§ AIM OF THE TASK:
Repeat the data word for word, everything from its first line down to the line containing "click(x=186, y=44)".

(Dataset rows)
start

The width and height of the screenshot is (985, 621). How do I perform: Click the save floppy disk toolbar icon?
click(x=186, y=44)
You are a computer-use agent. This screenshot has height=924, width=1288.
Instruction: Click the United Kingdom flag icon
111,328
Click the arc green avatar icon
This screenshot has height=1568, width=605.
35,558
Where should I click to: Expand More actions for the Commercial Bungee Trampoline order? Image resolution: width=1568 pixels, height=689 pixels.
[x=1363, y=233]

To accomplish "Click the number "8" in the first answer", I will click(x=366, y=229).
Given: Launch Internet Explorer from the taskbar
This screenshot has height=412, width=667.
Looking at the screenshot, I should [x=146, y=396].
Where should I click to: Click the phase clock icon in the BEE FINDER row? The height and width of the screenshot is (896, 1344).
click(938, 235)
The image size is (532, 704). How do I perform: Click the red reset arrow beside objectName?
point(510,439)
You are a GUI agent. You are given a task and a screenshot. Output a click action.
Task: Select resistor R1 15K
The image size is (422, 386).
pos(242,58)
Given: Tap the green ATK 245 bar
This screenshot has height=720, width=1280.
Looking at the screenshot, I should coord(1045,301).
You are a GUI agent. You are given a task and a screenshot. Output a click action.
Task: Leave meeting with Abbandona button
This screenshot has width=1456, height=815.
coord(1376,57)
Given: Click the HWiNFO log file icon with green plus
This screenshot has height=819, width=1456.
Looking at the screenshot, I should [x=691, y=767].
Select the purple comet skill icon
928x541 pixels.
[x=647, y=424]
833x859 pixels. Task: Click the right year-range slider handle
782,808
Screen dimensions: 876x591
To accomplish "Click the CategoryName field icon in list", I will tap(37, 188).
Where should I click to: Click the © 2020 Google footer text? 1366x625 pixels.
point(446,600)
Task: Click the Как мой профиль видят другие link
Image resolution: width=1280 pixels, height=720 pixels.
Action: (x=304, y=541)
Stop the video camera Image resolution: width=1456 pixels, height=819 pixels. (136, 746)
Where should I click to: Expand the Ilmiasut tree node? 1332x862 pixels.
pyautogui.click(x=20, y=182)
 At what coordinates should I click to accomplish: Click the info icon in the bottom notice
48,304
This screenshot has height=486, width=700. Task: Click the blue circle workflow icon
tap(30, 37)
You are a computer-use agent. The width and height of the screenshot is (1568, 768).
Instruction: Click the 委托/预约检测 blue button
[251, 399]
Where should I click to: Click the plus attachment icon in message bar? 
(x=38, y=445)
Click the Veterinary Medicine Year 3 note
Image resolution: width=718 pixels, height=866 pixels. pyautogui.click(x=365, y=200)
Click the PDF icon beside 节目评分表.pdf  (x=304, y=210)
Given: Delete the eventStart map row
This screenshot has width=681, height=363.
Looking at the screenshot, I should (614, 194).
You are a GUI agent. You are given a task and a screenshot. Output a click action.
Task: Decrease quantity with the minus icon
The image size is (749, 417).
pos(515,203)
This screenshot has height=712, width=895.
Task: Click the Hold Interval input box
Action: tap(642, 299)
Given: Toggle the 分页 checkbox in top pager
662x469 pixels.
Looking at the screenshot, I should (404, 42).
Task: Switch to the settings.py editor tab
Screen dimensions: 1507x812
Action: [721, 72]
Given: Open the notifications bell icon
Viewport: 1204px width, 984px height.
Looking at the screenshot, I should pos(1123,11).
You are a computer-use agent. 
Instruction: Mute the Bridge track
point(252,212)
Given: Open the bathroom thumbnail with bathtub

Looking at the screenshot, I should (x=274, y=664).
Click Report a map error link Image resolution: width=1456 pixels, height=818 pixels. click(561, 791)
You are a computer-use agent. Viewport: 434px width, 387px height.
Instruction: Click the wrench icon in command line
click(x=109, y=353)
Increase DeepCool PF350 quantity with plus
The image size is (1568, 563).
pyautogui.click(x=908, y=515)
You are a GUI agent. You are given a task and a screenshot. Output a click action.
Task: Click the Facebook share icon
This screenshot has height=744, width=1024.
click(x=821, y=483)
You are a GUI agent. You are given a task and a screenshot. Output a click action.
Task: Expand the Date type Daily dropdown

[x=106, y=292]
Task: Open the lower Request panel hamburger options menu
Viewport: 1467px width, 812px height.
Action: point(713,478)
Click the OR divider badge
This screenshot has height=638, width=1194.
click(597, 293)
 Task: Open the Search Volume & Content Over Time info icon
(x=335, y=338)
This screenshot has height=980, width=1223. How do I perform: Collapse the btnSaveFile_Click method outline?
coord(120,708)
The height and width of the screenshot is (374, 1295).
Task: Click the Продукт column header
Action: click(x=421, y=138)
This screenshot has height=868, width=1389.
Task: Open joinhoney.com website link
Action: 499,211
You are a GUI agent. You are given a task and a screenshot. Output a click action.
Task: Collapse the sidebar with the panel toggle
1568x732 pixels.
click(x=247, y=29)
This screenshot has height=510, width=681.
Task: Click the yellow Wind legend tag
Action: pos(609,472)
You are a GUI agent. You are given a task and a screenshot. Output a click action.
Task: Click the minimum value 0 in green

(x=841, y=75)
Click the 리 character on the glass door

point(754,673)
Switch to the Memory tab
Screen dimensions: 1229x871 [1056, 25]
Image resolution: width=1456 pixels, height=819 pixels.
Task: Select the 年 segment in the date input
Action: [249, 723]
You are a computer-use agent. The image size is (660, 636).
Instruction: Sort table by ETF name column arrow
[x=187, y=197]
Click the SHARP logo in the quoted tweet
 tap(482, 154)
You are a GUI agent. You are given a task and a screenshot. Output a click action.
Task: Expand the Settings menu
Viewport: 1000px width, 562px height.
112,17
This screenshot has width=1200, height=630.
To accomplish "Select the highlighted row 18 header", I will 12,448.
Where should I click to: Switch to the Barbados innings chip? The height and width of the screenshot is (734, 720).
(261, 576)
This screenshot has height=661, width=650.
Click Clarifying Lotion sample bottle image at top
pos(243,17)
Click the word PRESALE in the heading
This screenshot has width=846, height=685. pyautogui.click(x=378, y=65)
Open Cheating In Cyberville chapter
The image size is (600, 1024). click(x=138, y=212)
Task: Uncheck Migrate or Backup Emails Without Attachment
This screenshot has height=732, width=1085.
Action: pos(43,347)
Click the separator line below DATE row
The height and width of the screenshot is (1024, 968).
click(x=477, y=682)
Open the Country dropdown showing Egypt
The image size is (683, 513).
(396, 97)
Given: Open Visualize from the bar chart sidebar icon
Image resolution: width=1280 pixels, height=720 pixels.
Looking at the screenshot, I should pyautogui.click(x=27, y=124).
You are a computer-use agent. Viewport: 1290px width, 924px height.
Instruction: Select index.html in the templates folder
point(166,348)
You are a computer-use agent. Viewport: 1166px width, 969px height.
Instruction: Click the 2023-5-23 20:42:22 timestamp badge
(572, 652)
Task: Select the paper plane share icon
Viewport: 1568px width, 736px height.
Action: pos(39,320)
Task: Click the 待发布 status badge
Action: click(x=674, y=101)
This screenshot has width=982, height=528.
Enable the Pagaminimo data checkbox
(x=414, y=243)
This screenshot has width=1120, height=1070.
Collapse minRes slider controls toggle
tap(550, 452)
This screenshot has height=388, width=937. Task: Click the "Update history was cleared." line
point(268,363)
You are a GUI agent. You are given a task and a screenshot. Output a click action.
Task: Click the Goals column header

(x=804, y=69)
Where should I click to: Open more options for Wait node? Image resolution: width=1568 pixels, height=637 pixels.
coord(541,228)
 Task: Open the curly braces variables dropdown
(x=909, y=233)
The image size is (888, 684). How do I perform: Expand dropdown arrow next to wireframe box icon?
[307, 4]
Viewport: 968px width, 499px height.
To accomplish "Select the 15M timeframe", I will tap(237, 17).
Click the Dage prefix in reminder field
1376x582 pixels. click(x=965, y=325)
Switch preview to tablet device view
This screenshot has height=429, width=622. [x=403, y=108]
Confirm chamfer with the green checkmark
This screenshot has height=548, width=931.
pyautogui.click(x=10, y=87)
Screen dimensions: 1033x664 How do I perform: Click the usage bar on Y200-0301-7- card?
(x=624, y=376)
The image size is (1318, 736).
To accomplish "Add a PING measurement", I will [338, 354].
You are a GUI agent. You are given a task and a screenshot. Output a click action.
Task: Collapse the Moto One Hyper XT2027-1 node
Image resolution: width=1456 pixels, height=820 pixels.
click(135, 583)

end

§ EXPECTED ANSWER:
The width and height of the screenshot is (985, 621). How do I perform: Click the save floppy disk toolbar icon?
click(x=186, y=44)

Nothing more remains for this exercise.